### Input data ###
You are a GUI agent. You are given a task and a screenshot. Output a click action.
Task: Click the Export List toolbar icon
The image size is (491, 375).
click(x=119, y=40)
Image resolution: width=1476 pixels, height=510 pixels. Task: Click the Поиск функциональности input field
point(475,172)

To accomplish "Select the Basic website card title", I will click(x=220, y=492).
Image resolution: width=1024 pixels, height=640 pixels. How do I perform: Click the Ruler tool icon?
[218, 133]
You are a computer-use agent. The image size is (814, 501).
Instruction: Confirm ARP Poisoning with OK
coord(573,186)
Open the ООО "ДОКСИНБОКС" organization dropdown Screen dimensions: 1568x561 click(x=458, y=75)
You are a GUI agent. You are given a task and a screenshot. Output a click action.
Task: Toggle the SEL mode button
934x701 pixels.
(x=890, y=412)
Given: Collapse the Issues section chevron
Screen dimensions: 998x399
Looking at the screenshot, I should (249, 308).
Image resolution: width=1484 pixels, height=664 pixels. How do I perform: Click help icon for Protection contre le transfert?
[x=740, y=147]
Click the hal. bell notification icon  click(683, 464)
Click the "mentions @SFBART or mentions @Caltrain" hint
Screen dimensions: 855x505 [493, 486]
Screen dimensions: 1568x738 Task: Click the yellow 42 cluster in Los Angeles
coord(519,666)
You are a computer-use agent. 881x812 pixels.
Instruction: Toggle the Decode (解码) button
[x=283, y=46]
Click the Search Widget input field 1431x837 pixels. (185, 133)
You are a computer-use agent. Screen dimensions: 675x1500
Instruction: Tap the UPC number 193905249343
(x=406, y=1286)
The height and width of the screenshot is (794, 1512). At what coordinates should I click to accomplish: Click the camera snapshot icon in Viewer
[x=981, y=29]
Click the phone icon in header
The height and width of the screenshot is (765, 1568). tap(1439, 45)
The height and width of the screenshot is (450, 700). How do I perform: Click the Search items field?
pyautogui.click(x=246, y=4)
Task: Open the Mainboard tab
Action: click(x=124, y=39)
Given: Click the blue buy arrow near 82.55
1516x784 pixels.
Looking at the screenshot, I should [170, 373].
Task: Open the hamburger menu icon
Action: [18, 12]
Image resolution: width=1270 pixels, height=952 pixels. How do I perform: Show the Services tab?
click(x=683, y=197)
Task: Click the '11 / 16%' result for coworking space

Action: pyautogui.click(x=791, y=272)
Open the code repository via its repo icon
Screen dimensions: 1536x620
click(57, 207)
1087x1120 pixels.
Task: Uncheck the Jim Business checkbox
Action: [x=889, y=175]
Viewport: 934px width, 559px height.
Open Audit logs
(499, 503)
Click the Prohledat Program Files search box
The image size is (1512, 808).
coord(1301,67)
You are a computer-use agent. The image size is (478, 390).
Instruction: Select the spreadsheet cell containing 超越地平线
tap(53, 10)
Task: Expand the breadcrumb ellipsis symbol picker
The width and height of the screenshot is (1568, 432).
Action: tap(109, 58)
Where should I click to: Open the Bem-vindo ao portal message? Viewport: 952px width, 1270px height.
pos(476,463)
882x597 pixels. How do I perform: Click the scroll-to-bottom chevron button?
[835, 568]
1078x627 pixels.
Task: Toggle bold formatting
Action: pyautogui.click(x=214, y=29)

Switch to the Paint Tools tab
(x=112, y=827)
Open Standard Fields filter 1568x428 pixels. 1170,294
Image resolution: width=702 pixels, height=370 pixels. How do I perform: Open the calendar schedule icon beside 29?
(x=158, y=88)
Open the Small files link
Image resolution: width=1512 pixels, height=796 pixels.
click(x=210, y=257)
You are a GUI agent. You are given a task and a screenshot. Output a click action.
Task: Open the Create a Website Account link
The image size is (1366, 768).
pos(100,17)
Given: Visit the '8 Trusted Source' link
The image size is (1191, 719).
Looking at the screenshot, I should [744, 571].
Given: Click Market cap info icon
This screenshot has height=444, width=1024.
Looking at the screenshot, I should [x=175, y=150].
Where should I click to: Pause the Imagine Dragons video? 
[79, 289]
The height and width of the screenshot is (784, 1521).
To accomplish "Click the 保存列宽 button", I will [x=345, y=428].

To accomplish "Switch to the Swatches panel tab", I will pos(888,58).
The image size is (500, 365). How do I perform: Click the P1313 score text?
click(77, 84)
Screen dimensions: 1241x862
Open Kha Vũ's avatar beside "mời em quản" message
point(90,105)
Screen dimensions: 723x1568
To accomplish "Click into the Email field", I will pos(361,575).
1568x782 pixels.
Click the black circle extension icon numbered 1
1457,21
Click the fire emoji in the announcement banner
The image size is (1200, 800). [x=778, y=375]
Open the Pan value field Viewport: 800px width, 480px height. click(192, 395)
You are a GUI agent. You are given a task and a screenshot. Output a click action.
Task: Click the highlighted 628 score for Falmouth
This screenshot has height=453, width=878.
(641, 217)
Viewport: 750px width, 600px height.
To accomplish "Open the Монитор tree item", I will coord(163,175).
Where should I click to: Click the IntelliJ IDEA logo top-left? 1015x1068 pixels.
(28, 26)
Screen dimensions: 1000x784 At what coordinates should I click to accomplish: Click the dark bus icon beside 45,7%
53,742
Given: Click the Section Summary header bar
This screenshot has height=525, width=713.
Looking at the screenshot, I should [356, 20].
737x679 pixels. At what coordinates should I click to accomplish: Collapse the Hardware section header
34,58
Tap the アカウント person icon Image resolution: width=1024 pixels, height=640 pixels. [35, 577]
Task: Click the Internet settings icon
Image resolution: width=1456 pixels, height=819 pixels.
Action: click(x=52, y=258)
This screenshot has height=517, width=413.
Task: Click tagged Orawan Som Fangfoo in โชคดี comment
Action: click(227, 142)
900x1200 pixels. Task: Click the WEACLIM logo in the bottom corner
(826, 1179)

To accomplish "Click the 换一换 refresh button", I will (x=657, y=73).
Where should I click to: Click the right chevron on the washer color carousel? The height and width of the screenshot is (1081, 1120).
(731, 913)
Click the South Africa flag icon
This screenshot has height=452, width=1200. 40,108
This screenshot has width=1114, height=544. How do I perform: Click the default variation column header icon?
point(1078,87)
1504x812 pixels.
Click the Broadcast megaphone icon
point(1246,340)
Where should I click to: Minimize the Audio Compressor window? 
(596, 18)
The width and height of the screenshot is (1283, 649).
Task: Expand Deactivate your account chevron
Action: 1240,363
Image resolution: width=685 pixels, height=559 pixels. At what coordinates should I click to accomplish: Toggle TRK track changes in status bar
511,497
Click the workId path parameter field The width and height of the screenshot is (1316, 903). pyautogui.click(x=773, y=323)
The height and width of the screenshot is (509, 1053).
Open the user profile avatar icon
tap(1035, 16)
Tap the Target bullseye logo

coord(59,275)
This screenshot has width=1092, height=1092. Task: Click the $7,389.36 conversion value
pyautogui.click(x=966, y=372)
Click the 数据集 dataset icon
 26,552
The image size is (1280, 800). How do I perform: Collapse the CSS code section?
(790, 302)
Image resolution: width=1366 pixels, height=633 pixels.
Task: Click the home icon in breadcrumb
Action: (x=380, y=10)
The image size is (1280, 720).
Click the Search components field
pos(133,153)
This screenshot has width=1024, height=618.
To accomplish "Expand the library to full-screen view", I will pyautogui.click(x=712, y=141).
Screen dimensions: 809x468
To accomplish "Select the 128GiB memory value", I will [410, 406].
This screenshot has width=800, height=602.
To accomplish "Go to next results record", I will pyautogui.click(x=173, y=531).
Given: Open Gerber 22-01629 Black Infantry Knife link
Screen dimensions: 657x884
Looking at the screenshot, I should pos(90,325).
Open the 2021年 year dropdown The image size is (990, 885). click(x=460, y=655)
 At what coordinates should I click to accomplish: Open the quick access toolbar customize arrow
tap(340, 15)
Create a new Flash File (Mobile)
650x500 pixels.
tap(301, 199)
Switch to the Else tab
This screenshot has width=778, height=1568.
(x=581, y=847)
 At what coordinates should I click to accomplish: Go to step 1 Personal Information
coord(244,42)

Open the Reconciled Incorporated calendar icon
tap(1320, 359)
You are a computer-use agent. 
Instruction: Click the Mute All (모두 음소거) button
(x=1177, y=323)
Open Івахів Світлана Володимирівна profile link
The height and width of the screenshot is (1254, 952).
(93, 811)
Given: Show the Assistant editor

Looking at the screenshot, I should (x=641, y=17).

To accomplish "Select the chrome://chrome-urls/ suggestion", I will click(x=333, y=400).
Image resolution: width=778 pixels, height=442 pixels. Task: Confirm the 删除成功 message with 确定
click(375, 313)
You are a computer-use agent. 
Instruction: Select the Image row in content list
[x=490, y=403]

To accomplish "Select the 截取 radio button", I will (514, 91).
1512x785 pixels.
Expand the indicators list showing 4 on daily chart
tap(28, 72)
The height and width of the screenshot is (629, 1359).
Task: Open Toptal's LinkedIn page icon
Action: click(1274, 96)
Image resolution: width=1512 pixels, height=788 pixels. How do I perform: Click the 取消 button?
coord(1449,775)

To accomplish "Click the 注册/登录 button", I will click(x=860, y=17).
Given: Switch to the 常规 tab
###
## Task instructions
From the records above, extract exactly and only the lines that begin at the line with "Click the Broadcast megaphone icon" and stop after the line with "Open the 2021年".

## Answer for the task
Click the Broadcast megaphone icon
point(1246,340)
Where should I click to: Minimize the Audio Compressor window? 
(596, 18)
The width and height of the screenshot is (1283, 649).
Task: Expand Deactivate your account chevron
Action: 1240,363
Image resolution: width=685 pixels, height=559 pixels. At what coordinates should I click to accomplish: Toggle TRK track changes in status bar
511,497
Click the workId path parameter field The width and height of the screenshot is (1316, 903). pyautogui.click(x=773, y=323)
The height and width of the screenshot is (509, 1053).
Open the user profile avatar icon
tap(1035, 16)
Tap the Target bullseye logo

coord(59,275)
This screenshot has width=1092, height=1092. Task: Click the $7,389.36 conversion value
pyautogui.click(x=966, y=372)
Click the 数据集 dataset icon
 26,552
The image size is (1280, 800). How do I perform: Collapse the CSS code section?
(790, 302)
Image resolution: width=1366 pixels, height=633 pixels.
Task: Click the home icon in breadcrumb
Action: (x=380, y=10)
The image size is (1280, 720).
Click the Search components field
pos(133,153)
This screenshot has width=1024, height=618.
To accomplish "Expand the library to full-screen view", I will pyautogui.click(x=712, y=141).
Screen dimensions: 809x468
To accomplish "Select the 128GiB memory value", I will [410, 406].
This screenshot has width=800, height=602.
To accomplish "Go to next results record", I will pyautogui.click(x=173, y=531).
Given: Open Gerber 22-01629 Black Infantry Knife link
Screen dimensions: 657x884
Looking at the screenshot, I should pos(90,325).
Open the 2021年 year dropdown The image size is (990, 885). click(x=460, y=655)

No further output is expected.